--- Start Stored data ---

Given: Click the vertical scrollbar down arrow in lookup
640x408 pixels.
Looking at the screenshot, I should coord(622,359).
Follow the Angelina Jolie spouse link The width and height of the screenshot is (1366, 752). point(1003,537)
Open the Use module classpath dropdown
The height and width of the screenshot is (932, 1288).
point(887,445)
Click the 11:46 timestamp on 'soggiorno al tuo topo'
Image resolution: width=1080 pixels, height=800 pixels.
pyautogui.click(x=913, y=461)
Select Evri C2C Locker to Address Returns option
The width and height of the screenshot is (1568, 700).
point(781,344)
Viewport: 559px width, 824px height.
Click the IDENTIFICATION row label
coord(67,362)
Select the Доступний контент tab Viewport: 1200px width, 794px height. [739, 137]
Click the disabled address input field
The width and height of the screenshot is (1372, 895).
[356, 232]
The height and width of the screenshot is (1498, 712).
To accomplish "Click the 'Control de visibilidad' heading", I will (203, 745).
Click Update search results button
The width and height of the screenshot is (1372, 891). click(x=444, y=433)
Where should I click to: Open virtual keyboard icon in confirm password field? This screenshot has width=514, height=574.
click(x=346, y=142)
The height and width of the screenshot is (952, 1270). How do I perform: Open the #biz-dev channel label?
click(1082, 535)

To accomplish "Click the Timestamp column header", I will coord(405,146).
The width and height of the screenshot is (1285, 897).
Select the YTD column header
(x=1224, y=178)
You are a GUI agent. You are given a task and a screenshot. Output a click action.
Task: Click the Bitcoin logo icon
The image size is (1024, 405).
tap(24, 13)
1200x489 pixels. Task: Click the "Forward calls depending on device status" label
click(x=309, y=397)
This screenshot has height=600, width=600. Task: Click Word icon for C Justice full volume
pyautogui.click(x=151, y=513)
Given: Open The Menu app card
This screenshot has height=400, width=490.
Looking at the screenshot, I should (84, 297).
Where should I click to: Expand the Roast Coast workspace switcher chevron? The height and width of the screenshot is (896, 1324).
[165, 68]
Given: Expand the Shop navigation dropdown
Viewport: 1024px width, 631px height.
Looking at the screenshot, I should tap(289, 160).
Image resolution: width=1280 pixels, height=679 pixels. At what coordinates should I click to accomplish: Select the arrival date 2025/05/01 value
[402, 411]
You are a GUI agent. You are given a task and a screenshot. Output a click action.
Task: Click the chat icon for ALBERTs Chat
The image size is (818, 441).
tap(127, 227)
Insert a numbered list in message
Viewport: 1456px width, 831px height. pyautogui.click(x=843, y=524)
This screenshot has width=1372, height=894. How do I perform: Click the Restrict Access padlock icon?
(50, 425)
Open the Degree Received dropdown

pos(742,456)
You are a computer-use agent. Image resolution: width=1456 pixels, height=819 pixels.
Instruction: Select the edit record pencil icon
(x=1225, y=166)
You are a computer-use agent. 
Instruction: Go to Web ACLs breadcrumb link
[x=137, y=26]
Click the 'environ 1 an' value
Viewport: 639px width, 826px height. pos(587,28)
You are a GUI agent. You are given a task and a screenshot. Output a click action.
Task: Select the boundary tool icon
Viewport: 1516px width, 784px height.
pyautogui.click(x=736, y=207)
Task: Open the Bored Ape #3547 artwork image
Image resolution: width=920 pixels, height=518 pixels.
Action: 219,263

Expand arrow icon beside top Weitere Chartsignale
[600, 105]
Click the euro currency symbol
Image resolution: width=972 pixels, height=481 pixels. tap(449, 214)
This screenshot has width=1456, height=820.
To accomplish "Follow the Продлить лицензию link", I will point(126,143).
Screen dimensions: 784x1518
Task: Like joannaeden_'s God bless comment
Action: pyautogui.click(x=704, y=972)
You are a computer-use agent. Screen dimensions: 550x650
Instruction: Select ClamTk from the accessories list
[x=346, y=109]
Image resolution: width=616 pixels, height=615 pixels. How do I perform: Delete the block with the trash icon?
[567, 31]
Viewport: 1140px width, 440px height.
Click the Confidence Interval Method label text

--- End Stored data ---

* _What you are asked to do_: Show each line of the records above that contains the word "link".

* _Output below_:
Follow the Angelina Jolie spouse link The width and height of the screenshot is (1366, 752). point(1003,537)
Instruction: Go to Web ACLs breadcrumb link
To accomplish "Follow the Продлить лицензию link", I will point(126,143).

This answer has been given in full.